** What the task requires **
Render every line of the records below as a JSON list of strings, one string per line, leaving out blank lines.

** Data provided **
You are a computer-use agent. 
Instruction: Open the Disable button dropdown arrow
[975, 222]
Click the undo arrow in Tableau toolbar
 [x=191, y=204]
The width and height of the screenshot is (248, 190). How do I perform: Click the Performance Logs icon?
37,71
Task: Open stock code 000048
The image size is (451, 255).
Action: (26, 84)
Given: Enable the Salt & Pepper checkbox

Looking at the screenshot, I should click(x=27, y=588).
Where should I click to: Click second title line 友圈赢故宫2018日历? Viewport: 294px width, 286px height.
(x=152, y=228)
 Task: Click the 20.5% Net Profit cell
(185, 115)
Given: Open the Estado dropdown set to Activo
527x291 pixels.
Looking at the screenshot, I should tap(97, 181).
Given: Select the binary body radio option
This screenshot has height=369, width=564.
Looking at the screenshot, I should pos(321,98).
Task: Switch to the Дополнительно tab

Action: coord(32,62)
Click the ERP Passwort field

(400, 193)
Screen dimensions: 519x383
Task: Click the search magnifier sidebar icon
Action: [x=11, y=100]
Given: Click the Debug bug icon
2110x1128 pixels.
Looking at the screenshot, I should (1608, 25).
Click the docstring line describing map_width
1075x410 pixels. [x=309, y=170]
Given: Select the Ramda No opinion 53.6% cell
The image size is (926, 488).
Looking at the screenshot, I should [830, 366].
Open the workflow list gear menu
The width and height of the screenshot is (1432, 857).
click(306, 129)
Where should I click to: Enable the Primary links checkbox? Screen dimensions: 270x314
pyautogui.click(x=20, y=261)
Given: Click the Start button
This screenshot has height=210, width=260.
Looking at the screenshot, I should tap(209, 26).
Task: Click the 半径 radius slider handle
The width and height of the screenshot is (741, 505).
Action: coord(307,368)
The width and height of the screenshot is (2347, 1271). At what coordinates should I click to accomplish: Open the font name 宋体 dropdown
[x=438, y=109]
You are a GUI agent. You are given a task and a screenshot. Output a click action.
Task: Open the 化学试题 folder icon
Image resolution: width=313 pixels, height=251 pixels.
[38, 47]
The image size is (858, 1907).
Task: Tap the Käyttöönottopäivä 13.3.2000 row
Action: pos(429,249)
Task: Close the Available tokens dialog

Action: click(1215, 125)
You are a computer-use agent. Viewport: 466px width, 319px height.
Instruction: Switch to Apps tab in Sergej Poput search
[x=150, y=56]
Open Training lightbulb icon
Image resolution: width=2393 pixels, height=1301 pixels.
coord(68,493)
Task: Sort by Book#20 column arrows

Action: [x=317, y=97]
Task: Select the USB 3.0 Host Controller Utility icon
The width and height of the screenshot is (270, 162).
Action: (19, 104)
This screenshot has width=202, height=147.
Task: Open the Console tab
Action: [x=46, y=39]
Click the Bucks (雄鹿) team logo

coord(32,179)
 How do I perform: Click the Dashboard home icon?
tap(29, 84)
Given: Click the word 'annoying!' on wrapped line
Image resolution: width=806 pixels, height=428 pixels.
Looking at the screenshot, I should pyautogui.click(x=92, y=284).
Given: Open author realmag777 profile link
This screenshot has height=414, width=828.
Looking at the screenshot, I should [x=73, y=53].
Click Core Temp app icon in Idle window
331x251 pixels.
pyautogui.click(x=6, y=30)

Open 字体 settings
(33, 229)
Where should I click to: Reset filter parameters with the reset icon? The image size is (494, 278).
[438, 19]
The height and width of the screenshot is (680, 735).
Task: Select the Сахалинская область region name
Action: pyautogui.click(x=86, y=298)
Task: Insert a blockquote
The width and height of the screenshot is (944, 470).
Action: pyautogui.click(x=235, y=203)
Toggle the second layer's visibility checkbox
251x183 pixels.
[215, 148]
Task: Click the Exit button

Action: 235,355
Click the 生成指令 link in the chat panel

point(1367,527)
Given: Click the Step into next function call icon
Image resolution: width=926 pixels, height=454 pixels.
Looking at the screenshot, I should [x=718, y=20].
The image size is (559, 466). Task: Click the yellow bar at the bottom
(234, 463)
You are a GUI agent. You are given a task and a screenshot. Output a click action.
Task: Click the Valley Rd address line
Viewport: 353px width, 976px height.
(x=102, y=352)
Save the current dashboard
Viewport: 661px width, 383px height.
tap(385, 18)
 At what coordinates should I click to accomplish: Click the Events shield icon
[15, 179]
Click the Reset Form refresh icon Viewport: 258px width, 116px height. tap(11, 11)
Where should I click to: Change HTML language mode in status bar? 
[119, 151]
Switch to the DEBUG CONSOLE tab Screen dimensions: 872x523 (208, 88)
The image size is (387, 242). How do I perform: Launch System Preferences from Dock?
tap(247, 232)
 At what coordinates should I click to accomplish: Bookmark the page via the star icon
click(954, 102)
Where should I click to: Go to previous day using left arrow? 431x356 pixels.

** Correct result **
[
  "You are a computer-use agent. ",
  "Instruction: Open the Disable button dropdown arrow",
  "[975, 222]",
  "Click the undo arrow in Tableau toolbar",
  " [x=191, y=204]",
  "The width and height of the screenshot is (248, 190). How do I perform: Click the Performance Logs icon?",
  "37,71",
  "Task: Open stock code 000048",
  "The image size is (451, 255).",
  "Action: (26, 84)",
  "Given: Enable the Salt & Pepper checkbox",
  "Looking at the screenshot, I should click(x=27, y=588).",
  "Where should I click to: Click second title line 友圈赢故宫2018日历? Viewport: 294px width, 286px height.",
  "(x=152, y=228)",
  " Task: Click the 20.5% Net Profit cell",
  "(185, 115)",
  "Given: Open the Estado dropdown set to Activo",
  "527x291 pixels.",
  "Looking at the screenshot, I should tap(97, 181).",
  "Given: Select the binary body radio option",
  "This screenshot has height=369, width=564.",
  "Looking at the screenshot, I should pos(321,98).",
  "Task: Switch to the Дополнительно tab",
  "Action: coord(32,62)",
  "Click the ERP Passwort field",
  "(400, 193)",
  "Screen dimensions: 519x383",
  "Task: Click the search magnifier sidebar icon",
  "Action: [x=11, y=100]",
  "Given: Click the Debug bug icon",
  "2110x1128 pixels.",
  "Looking at the screenshot, I should (1608, 25).",
  "Click the docstring line describing map_width",
  "1075x410 pixels. [x=309, y=170]",
  "Given: Select the Ramda No opinion 53.6% cell",
  "The image size is (926, 488).",
  "Looking at the screenshot, I should [830, 366].",
  "Open the workflow list gear menu",
  "The width and height of the screenshot is (1432, 857).",
  "click(306, 129)",
  "Where should I click to: Enable the Primary links checkbox? Screen dimensions: 270x314",
  "pyautogui.click(x=20, y=261)",
  "Given: Click the Start button",
  "This screenshot has height=210, width=260.",
  "Looking at the screenshot, I should tap(209, 26).",
  "Task: Click the 半径 radius slider handle",
  "The width and height of the screenshot is (741, 505).",
  "Action: coord(307,368)",
  "The width and height of the screenshot is (2347, 1271). At what coordinates should I click to accomplish: Open the font name 宋体 dropdown",
  "[x=438, y=109]",
  "You are a GUI agent. You are given a task and a screenshot. Output a click action.",
  "Task: Open the 化学试题 folder icon",
  "Image resolution: width=313 pixels, height=251 pixels.",
  "[38, 47]",
  "The image size is (858, 1907).",
  "Task: Tap the Käyttöönottopäivä 13.3.2000 row",
  "Action: pos(429,249)",
  "Task: Close the Available tokens dialog",
  "Action: click(1215, 125)",
  "You are a computer-use agent. Viewport: 466px width, 319px height.",
  "Instruction: Switch to Apps tab in Sergej Poput search",
  "[x=150, y=56]",
  "Open Training lightbulb icon",
  "Image resolution: width=2393 pixels, height=1301 pixels.",
  "coord(68,493)",
  "Task: Sort by Book#20 column arrows",
  "Action: [x=317, y=97]",
  "Task: Select the USB 3.0 Host Controller Utility icon",
  "The width and height of the screenshot is (270, 162).",
  "Action: (19, 104)",
  "This screenshot has width=202, height=147.",
  "Task: Open the Console tab",
  "Action: [x=46, y=39]",
  "Click the Bucks (雄鹿) team logo",
  "coord(32,179)",
  " How do I perform: Click the Dashboard home icon?",
  "tap(29, 84)",
  "Given: Click the word 'annoying!' on wrapped line",
  "Image resolution: width=806 pixels, height=428 pixels.",
  "Looking at the screenshot, I should pyautogui.click(x=92, y=284).",
  "Given: Open author realmag777 profile link",
  "This screenshot has height=414, width=828.",
  "Looking at the screenshot, I should [x=73, y=53].",
  "Click Core Temp app icon in Idle window",
  "331x251 pixels.",
  "pyautogui.click(x=6, y=30)",
  "Open 字体 settings",
  "(33, 229)",
  "Where should I click to: Reset filter parameters with the reset icon? The image size is (494, 278).",
  "[438, 19]",
  "The height and width of the screenshot is (680, 735).",
  "Task: Select the Сахалинская область region name",
  "Action: pyautogui.click(x=86, y=298)",
  "Task: Insert a blockquote",
  "The width and height of the screenshot is (944, 470).",
  "Action: pyautogui.click(x=235, y=203)",
  "Toggle the second layer's visibility checkbox",
  "251x183 pixels.",
  "[215, 148]",
  "Task: Click the Exit button",
  "Action: 235,355",
  "Click the 生成指令 link in the chat panel",
  "point(1367,527)",
  "Given: Click the Step into next function call icon",
  "Image resolution: width=926 pixels, height=454 pixels.",
  "Looking at the screenshot, I should [x=718, y=20].",
  "The image size is (559, 466). Task: Click the yellow bar at the bottom",
  "(234, 463)",
  "You are a GUI agent. You are given a task and a screenshot. Output a click action.",
  "Task: Click the Valley Rd address line",
  "Viewport: 353px width, 976px height.",
  "(x=102, y=352)",
  "Save the current dashboard",
  "Viewport: 661px width, 383px height.",
  "tap(385, 18)",
  " At what coordinates should I click to accomplish: Click the Events shield icon",
  "[15, 179]",
  "Click the Reset Form refresh icon Viewport: 258px width, 116px height. tap(11, 11)",
  "Where should I click to: Change HTML language mode in status bar? ",
  "[119, 151]",
  "Switch to the DEBUG CONSOLE tab Screen dimensions: 872x523 (208, 88)",
  "The image size is (387, 242). How do I perform: Launch System Preferences from Dock?",
  "tap(247, 232)",
  " At what coordinates should I click to accomplish: Bookmark the page via the star icon",
  "click(954, 102)",
  "Where should I click to: Go to previous day using left arrow? 431x356 pixels."
]